Horoscopes are very popular. Virtually every newspaper publishes them on a daily basis, and even many radio stations announce the horoscope predictions each morning. Some people won’t even leave the house until they know what the “stars” say about their fortunes that day. And by “stars,” I don’t mean Hollywood celebrities. I mean, instead, those flaming balls of hot gas way out in the universe. (Oh wait, that kind of describes many Hollywood celebrities, doesn’t it?)
Anyway, I can’t for the life of me understand why anyone cares about the horoscopes. They never say anything specific. For instance, here is what a few recent horoscopes had to say:
Aries: “You might feel challenged by what is going on.” Oh, that’s really helpful. If you have a job or kids, this statement applies every single day of your life.
Taurus: “Sometimes you might not be sure of what is going on between you and a loved one.” (See the Aries reference about having kids.)
Virgo: “Bosses and those in charge push much harder than you would like.” (See the Aries reference about having a job.)
See what I mean? Those statements are so vague they are meaningless. The people who write the horoscopes must be afraid of making predictions which could turn out not to be true. So what? Politicians and economists and TV weathermen make predictions all the time that turn out not to be true. Do you ever see any of them losing their jobs?
I’d like to see the horoscope writers get a little bolder. Take a risk. Go out a limb. If you’re wrong, who cares? At least it might be interesting for a change. Here are a few suggestions:
Libra: “By noon today you will wish you had purchased more insurance yesterday. You also will discover your car’s airbag does not work properly.”
Cancer: “Today you will gain new insight and knowledge: the realization that everyone in your office hates you and has been talking about you behind your back for years.”
Leo: “A few years from now you will look back nostalgically on this day as the last day you were in good health.”
Scorpio: “An old college acquaintance will surprise you today — with a 13-year-old son and a paternity suit.”
Gemini: “An I.R.S. computer has flagged you for a complete audit. The notice will arrive in tomorrow’s mail. The good news, however, is that the I.R.S. audit will not begin until the secret F.B.I. investigation has been completed.”
Sagittarius: “Your current home improvement project has been a model of do-it-yourself, cost-saving efficiency in every way — except for the part where you electrocute yourself later this afternoon. But on the bright side (Get it? BRIGHT side?), the new addition you are constructing will be the perfect place for your post-funeral reception.”

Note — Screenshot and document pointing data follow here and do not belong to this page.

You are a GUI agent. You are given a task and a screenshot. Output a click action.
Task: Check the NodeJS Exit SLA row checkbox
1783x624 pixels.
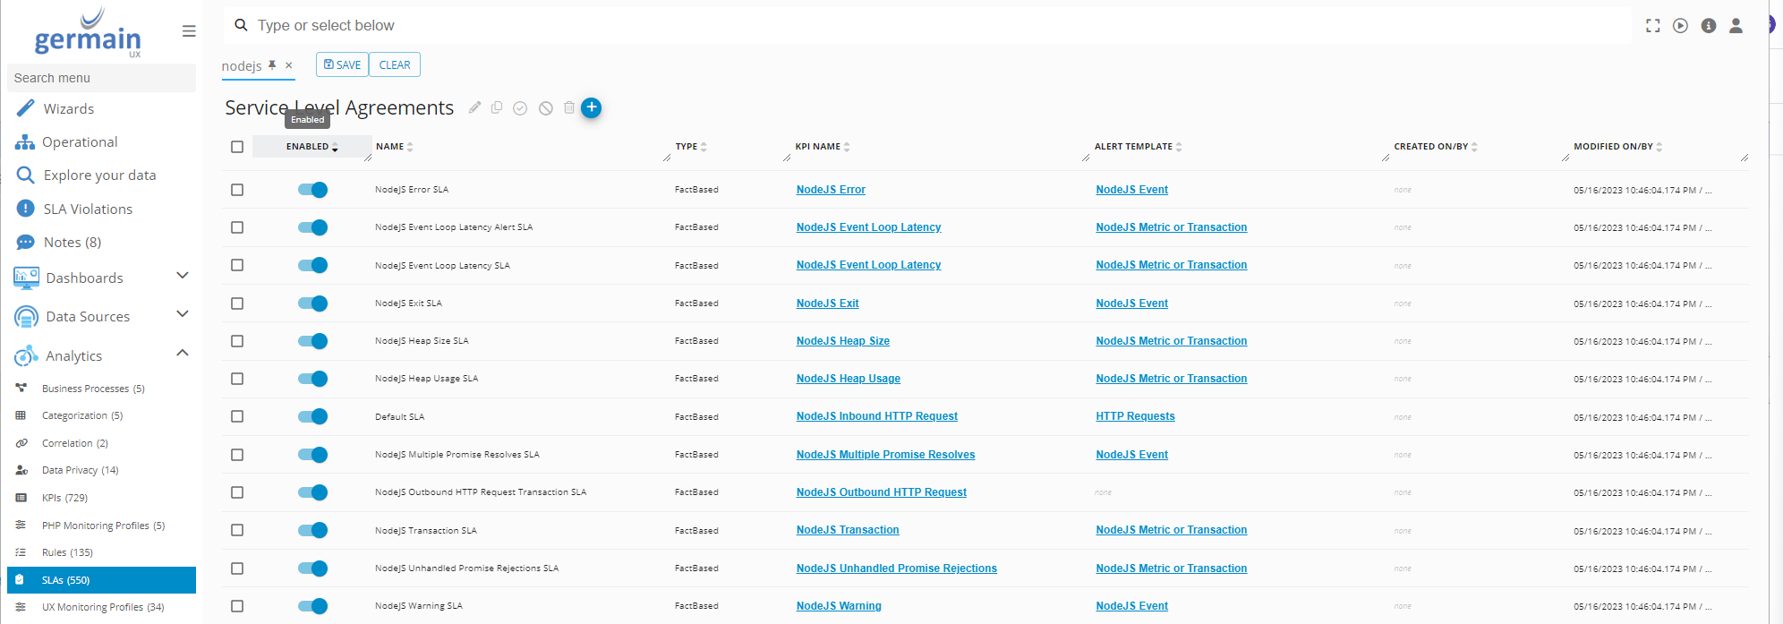(x=237, y=303)
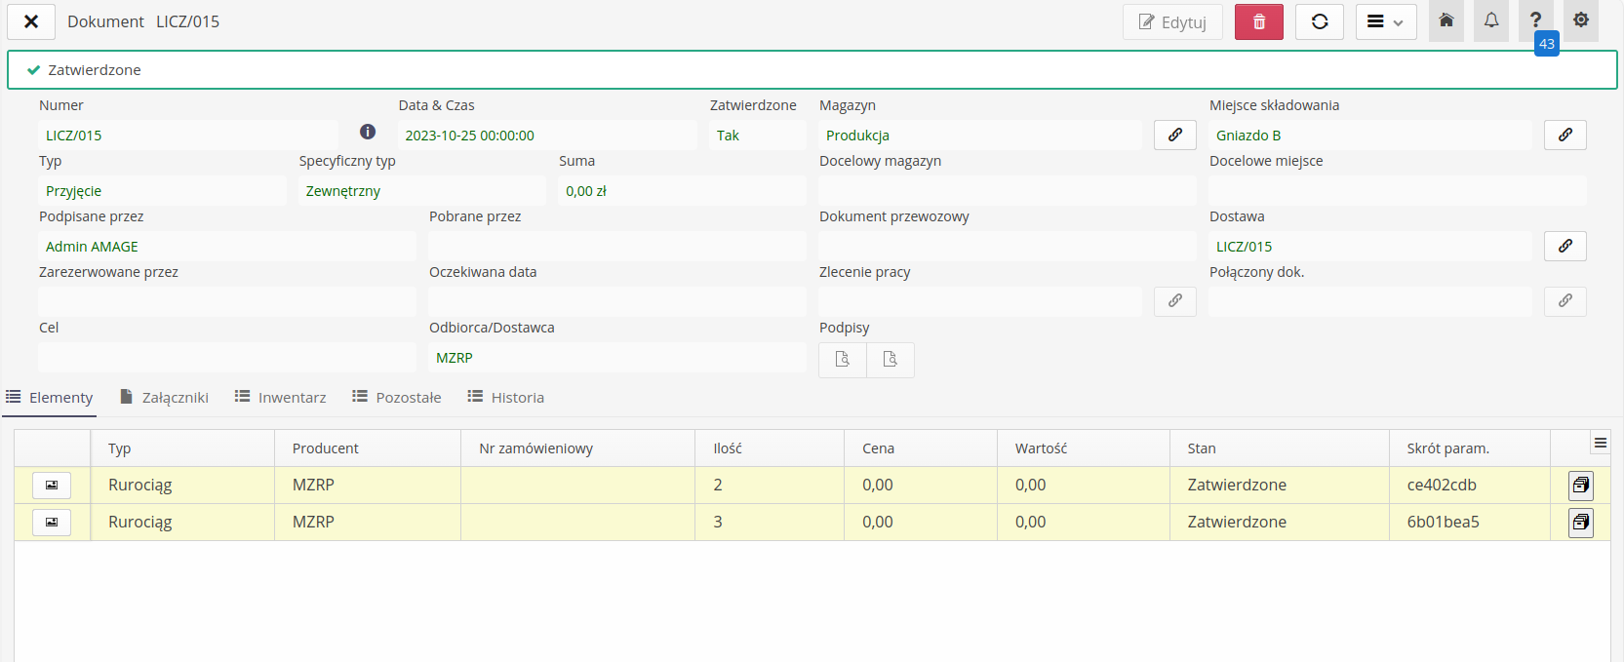Open settings gear icon

1580,20
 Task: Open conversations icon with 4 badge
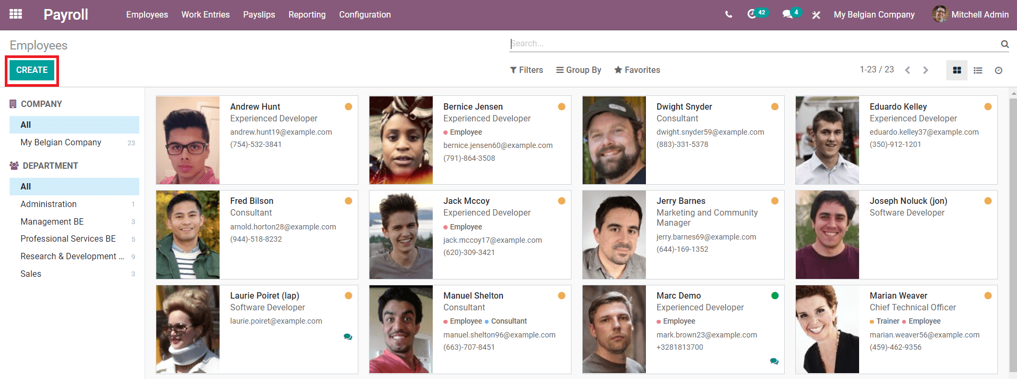(x=787, y=14)
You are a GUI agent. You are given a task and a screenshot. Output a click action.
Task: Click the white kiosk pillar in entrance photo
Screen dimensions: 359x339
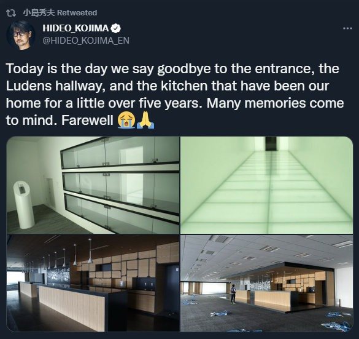point(23,204)
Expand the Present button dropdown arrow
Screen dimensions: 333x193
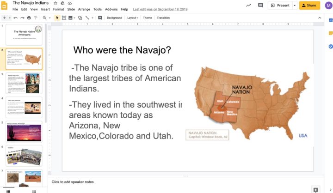[x=293, y=6]
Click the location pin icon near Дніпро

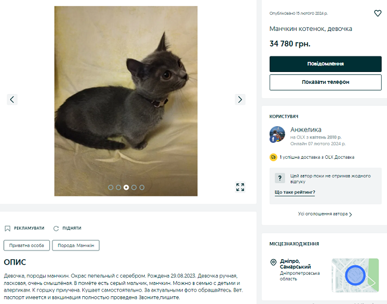tap(273, 262)
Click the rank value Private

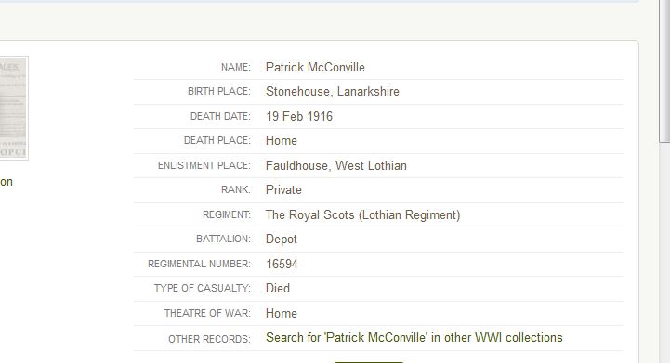point(283,190)
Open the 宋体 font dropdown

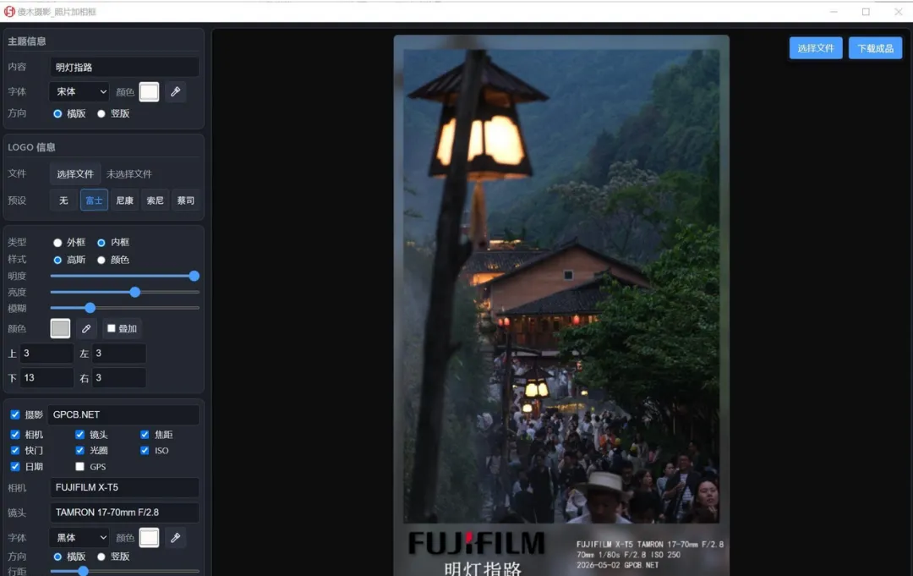pyautogui.click(x=79, y=91)

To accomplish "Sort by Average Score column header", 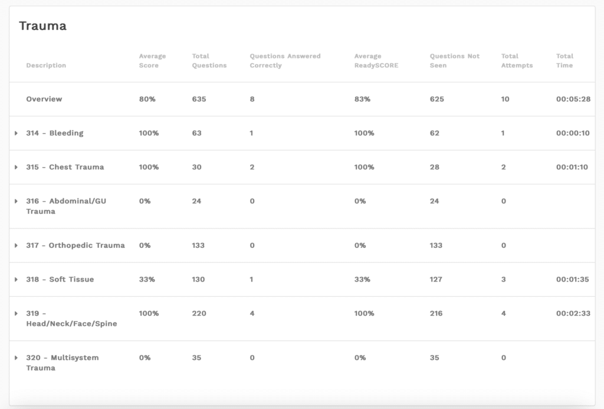I will tap(152, 61).
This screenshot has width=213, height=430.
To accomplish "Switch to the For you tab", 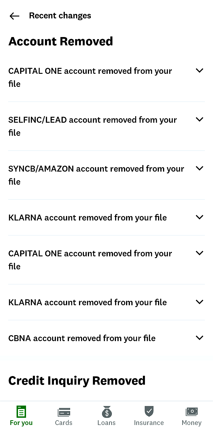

Capricorn: “Your boss just discovered your little ‘accounting irregularities.’ Flee the country. And no, you do not have time to pack.”
Aquarius: “Good news and bad news: the good news is you are going on a long vacation. The bad news is your vacation is at the state penitentiary for seven to ten years. No, we’re sorry, the really bad news is your new roommate is a weight lifting-obsessed, convicted axe murderer.”
Pisces: “Thirty years of donuts and Big Macs will finally catch up with your heart arteries at about 7:15 this evening. Try not to land on sharp-edged furniture or a hard tile floor, since the bleeding from your head could cause confusion in the Emergency Room as to exactly what is wrong with you. Other than that, the stars indicate the rest of your day will be exciting and special.”